- WHAT THE EXERCISE ASKS
Reproduce the following lines word for word, leaving out the pictures.

Saved data entries
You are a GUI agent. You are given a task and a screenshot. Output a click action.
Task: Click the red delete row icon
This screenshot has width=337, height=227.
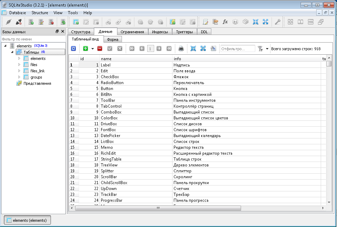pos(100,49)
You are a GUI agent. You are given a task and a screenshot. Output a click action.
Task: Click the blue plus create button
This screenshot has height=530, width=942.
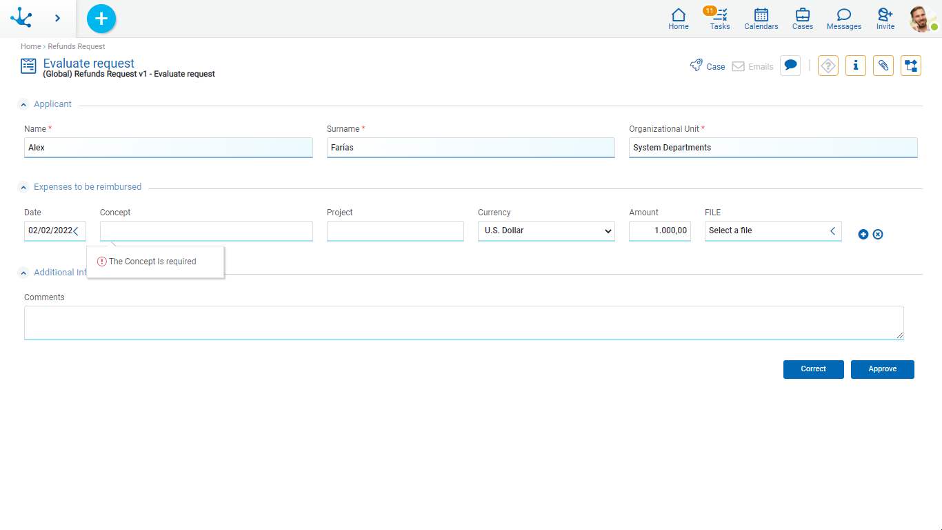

- SOLUTION TO THIS EXERCISE
You are a GUI agent. You are given a task and a screenshot. Output a click action.
Task: Click the red delete row icon
This screenshot has width=337, height=227.
pos(100,49)
You are a GUI agent. You are given a task and a screenshot. Output a click action.
Task: Click the blue plus create button
This screenshot has height=530, width=942.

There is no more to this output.